Police reform advocates raised their gloved fists in honor of victims of police brutality. Photo by Hannah Gaskill.

A sea of gloved fists — white with knuckles painted blood red — floated above bowed heads outside the State House Thursday evening as advocates read the names of Marylanders who had died during interactions with the police.

Albert Denton
Allen Harvey
Angel Chiwengo
Angela Randolph
Anthony Anderson
Anthony Hammond
Anthony Howard
Anthony Stoakley
Anthony Trice
Anton Black

And the list went on.

Advocates from the Maryland Coalition for Police Accountability and Justice gathered to make another push for lawmakers to meet their demands for meaningful reform following a year that put police violence against Black and Brown people on aggressive and inescapable display.

Their asks: Remove police officers from public school campuses; re-establish local control of the Baltimore Police Department; create a constitutional statewide use of force statute; pass the Public Information Act Reform without weakening it with amendments; and fully repeal the Law Enforcement Officers’ Bill of Rights — “Nothing less!” read a flier advertising the rally.

The coalition’s timing was prescient.

After weeks of voting, the Senate Judicial Proceedings Committee had finally moved all nine bills included in the Maryland Police Accountability Act of 2021 over to the House, including legislation to:

And the House Judiciary Committee was to hold its first, full-body voting session on House Speaker Adrienne A. Jones’ omnibus policing bill just moments after the rally ended.

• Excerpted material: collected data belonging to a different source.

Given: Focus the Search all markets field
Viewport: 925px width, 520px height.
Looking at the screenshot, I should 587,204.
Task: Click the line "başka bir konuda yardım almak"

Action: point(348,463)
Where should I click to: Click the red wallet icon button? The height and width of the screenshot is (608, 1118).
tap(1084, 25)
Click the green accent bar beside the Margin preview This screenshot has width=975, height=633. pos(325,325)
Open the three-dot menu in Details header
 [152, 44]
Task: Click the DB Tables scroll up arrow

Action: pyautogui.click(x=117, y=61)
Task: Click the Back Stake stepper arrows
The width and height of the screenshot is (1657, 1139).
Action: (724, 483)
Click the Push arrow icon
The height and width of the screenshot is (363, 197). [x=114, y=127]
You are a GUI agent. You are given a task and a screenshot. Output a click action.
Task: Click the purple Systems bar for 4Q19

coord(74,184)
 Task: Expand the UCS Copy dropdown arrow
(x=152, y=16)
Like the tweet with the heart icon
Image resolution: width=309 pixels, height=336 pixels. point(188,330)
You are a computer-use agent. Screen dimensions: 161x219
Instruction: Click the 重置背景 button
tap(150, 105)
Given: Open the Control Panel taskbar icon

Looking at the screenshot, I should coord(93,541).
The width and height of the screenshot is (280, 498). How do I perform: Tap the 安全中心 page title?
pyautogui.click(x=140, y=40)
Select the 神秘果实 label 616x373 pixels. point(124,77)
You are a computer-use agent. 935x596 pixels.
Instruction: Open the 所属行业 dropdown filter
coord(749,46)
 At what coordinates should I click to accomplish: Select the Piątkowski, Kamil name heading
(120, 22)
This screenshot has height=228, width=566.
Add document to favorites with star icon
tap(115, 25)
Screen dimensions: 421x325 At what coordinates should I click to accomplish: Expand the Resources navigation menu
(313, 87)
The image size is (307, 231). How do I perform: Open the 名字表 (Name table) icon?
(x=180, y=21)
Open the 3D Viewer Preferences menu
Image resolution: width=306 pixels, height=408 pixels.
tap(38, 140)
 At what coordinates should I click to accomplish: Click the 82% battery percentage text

Led largely by women of color, the coalition took issue with the way both chambers have pursued reform.

Yanet Amanuel, a public policy advocate at the ACLU of Maryland, said Jones’ bill has insufficient civilian oversight. But much of the conversation revolved around the communal frustration in the amended legislation that moved out of the Senate the day before.

While several of the bills that moved through the Senate Judicial Proceedings Committee were lightly amended, advocates looked on in disgust as some of their prioritized legislation, notably Sen. Jill P. Carter’s bill to repeal and replace the Law Enforcement Officers’ Bill of Rights, was thinned out.

[Read our primer on the Law Enforcement Officers’ Bill of Rights here.]

Only one of the bills included an amendment, which was considered friendly, on the Senate floor before the package was voted out in full.

‘Am I right?’

Nikki Owens, police reform advocate and directly impacted family member, fought through tears as she remembered her cousin William Green.

Green was fatally shot in January 2020 while handcuffed in the front of a police car by a law enforcement officer in Prince George’s County.

Owens said that she deliberately chooses not to talk to lawmakers about her cousin, who she affectionately referred to as “Boo Boo.” She said that “they don’t deserve to know his story.”

“They can read it in the paper,” Owens said. “All I care about is why you feel like it was OK for him to be murdered in that fashion.”

“You have the opportunity to change these laws and you don’t,” she insisted.

Advocates made it clear that they are ready to take dramatic action for the sake of their lives and safety, and have grown tired of the Annapolis status quo.

“We have to remember that right in this moment is where they want us to stop,” said PG Change Makers Coalition Co-founder Krystal Oriadha. “All they want is for us to come to their doorstep, ask and go home.”

“Well, we know better than that.”

She said that it’s time to remove lawmakers who don’t take policing seriously from office.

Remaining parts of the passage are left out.